Я резко втягиваю воздух, ломая голову, только ли одна Имоджен в нашем доме способна на убийство. Не хочется об этом думать, но я не могу остановиться.
— Или это Отто? — И тут же жалею о том, что ляпнула. Хотелось бы загнать эти слова обратно в голову — там им самое место.
— Ты же не всерьез… — произносит Уилл.
Конечно, мне не хочется всерьез обдумывать такой вариант. Не хочется даже на секунду предположить, что Отто может убить. Но такой вариант не исключен, потому что довод тот же: кто способен сделать что-то один раз, может это повторить.
— А как насчет склонности Отто к насилию?
— Нет у него никакой склонности к насилию. Ты же знаешь, Отто и мухи не обидит.
— Но откуда тебе знать, что случилось бы, если б его не застукали с поличным? Что он не причинил бы вред одноклассникам, если б тот ученик не сдал его?
— Мы не можем знать наверняка. Но я предпочитаю верить, что наш сын не убийца. А ты, Сэйди?
Уилл прав: Отто не сделал ничего плохого никому из ребят в своей прежней школе. Но у него были намерение, мотив, оружие. Он нарочно пронес в школу нож. Неизвестно, что бы произошло, если б его план не раскрыли вовремя.
— Почему ты так уверен?
— Потому что я хочу верить в лучшее. Потому что я отказываюсь думать, что Отто мог отнять чью-то жизнь, — говорит Уилл.

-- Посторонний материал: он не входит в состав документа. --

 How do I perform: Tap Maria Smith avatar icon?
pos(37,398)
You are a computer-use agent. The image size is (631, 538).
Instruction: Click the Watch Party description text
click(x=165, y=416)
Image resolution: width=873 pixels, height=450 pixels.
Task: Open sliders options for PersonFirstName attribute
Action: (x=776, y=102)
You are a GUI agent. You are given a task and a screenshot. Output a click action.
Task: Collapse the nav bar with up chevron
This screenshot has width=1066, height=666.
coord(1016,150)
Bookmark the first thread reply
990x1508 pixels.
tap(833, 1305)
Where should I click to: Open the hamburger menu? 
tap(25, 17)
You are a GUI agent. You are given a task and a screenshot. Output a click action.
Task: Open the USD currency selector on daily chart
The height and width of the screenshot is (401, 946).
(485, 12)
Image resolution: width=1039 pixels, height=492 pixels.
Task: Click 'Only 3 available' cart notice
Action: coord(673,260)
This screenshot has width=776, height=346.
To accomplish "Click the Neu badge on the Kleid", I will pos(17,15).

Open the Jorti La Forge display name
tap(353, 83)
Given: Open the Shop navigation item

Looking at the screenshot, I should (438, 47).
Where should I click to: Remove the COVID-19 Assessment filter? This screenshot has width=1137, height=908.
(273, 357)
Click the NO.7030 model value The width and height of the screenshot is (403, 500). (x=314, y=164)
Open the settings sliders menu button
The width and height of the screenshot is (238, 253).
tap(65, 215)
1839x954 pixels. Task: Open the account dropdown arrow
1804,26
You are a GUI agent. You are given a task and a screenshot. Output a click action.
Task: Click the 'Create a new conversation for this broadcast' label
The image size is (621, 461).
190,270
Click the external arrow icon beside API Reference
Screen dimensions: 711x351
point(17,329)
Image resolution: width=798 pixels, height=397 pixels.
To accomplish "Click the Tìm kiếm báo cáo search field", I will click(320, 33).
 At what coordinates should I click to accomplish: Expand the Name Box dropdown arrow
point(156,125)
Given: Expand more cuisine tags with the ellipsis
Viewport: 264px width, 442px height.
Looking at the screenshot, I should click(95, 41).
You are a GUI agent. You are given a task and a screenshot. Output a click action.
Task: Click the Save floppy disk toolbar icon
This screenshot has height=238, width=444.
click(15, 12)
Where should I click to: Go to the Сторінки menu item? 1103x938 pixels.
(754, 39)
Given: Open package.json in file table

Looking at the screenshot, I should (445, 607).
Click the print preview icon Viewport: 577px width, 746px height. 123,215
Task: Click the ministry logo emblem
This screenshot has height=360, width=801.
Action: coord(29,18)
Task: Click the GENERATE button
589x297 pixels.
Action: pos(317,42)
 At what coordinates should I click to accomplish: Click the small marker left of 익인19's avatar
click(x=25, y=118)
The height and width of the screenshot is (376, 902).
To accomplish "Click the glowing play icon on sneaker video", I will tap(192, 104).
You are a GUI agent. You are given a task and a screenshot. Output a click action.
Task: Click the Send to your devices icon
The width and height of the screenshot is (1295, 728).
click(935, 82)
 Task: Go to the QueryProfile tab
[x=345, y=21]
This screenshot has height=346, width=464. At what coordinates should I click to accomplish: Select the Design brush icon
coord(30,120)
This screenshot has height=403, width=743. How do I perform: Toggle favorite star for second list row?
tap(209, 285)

Меня переполняет странная смесь страха и чувства вины — даже не знаю, что сильнее. Страх, что Отто мог убить женщину? Или угрызения совести за то, что допускаю такой вариант?
Речь о моем сыне. Способен ли мой сын на убийство?
— Ты не согласна, Сэйди? Ты правда думаешь, что Отто мог убить Морган? — спрашивает Уилл. Мое молчание и неуверенность говорят сами за себя. Я молча признаю: Отто действительно мог убить Морган.
Уилл шумно выдыхает. Он явно рассержен и говорит отрывисто.
— Поступок Отто никак не тянет на попытку убийства. Ради всего святого, ему всего четырнадцать. Он ребенок. Действовал в порядке самообороны: постоял за себя единственным доступным ему способом. Сэйди, ты мыслишь нелогично!
— А если логично?
— Нет, нелогично, — мгновенно реагирует Уилл. — Отто просто постоял за себя, потому что больше никто за него не заступился.
Муж замолкает, хотя я чувствую: он не все сказал. Например, что Отто взял все в свои руки из-за меня. Потому что я палец о палец не ударила даже после того, как сын рассказал мне об издевательствах. Потому что не слушала его. В школе есть горячая линия для борьбы с буллингом. Я могла позвонить и оставить анонимную жалобу или позвонить учителю и пожаловаться не анонимно. Но я ничего не сделала. Проигнорировала Отто, пусть даже непреднамеренно.